Directions → Reproduce verbatim the rows beginning with the line containing "You are a GUI" and continuing through the line containing "[1487, 396]", both lines included. Omit the pictures from your output.

Records provided →
▬▬▬
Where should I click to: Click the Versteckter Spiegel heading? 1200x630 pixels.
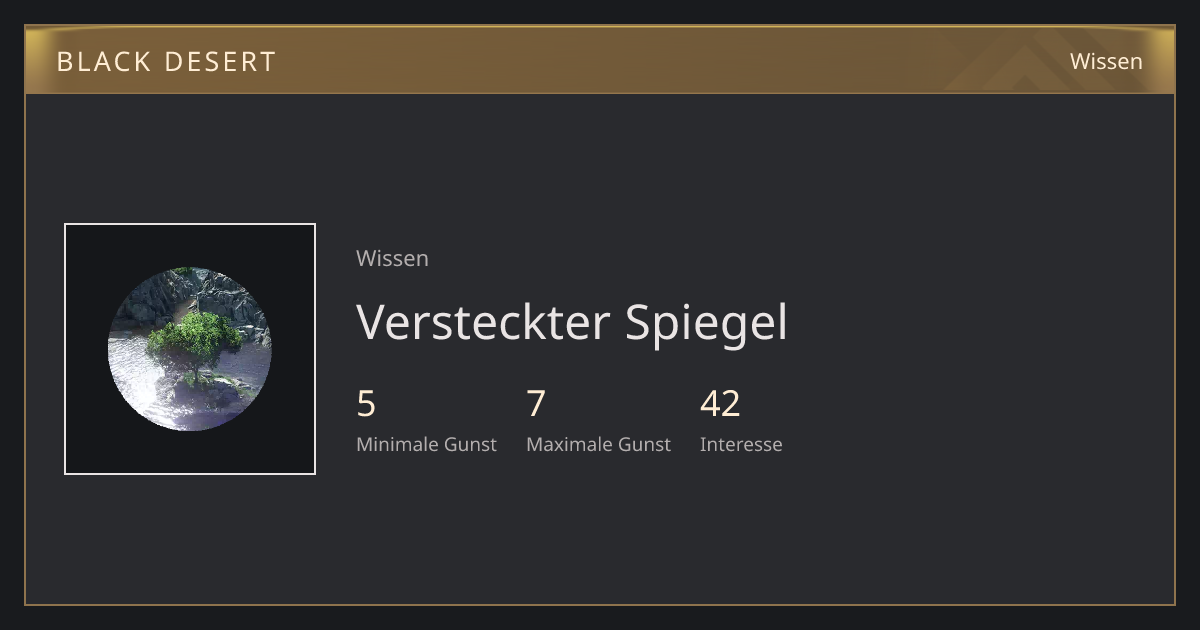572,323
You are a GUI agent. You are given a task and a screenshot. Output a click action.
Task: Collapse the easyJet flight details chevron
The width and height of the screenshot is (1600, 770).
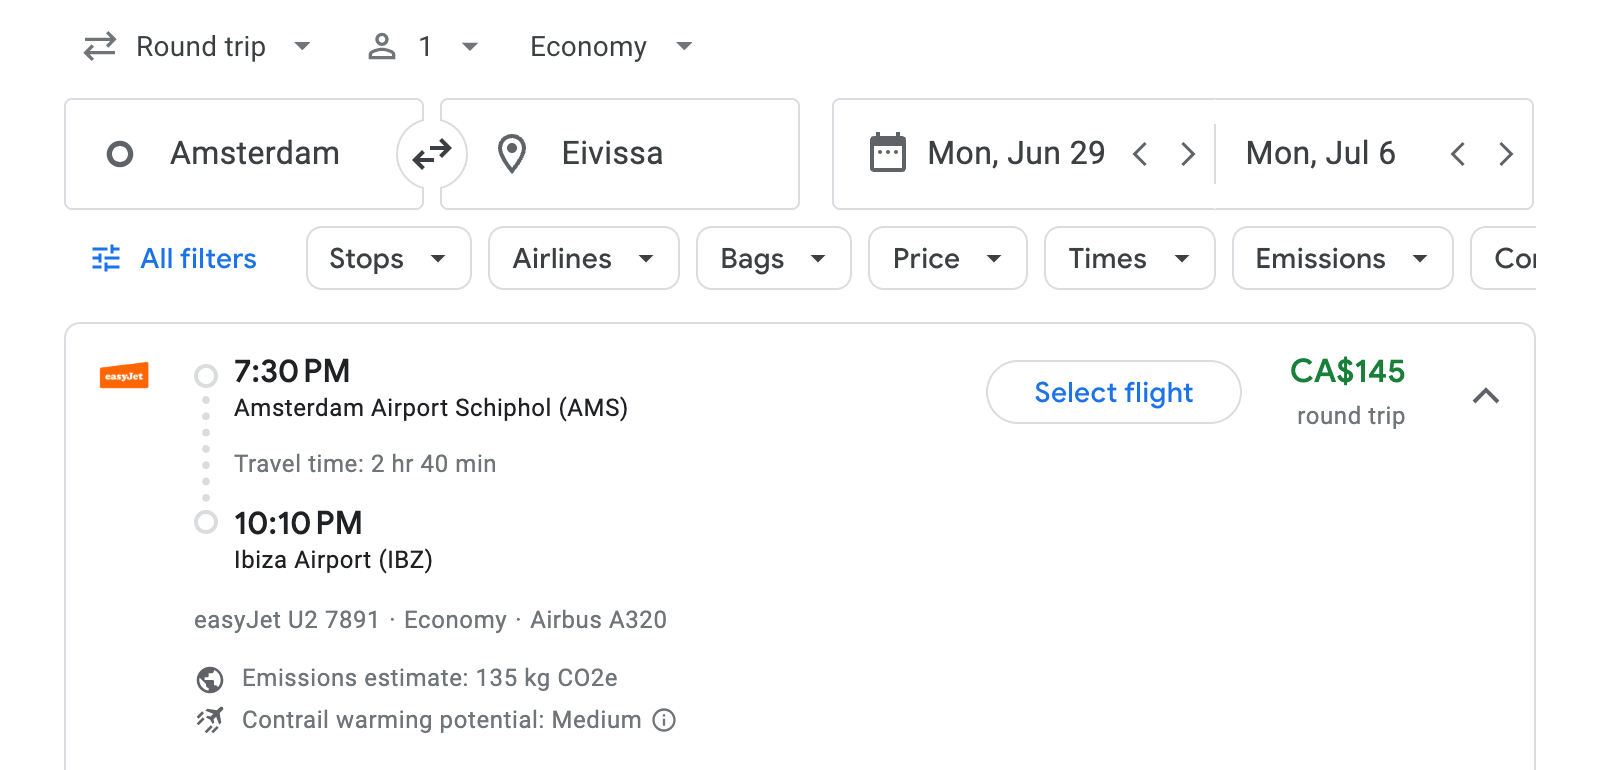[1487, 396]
▬▬▬
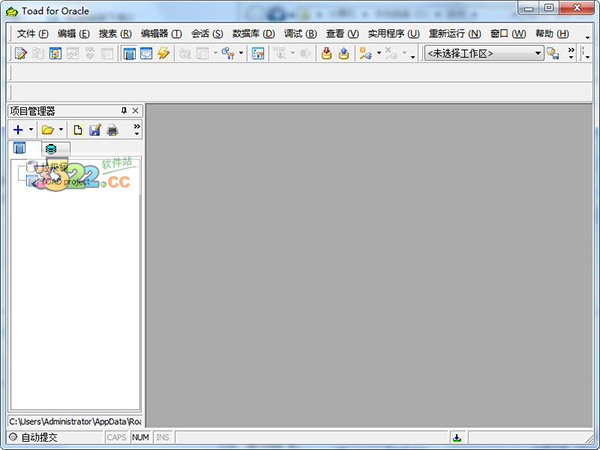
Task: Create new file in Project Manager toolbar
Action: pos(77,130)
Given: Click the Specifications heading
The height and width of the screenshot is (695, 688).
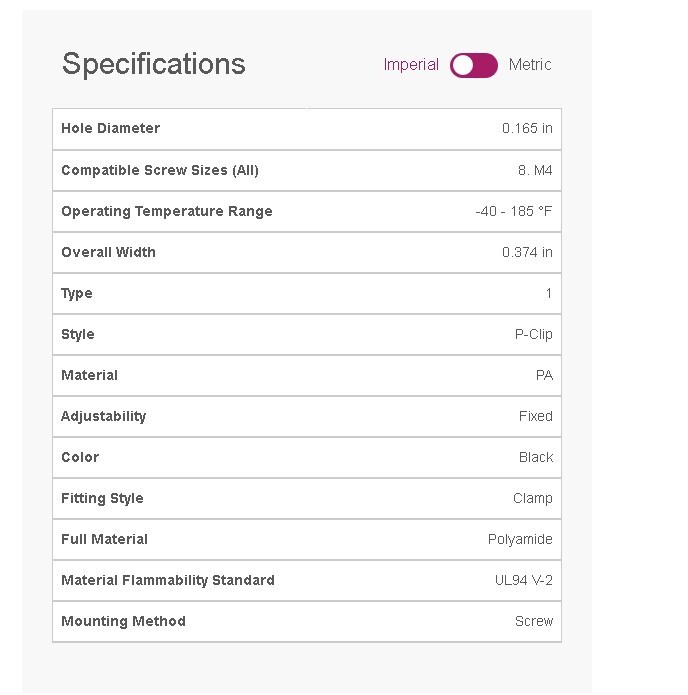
▬▬▬
Reply to the exercise →
You are a GUI agent. You are given a task and a screenshot. Output a click action.
Task: Collapse the easyJet flight details chevron
The width and height of the screenshot is (1600, 770).
[1487, 396]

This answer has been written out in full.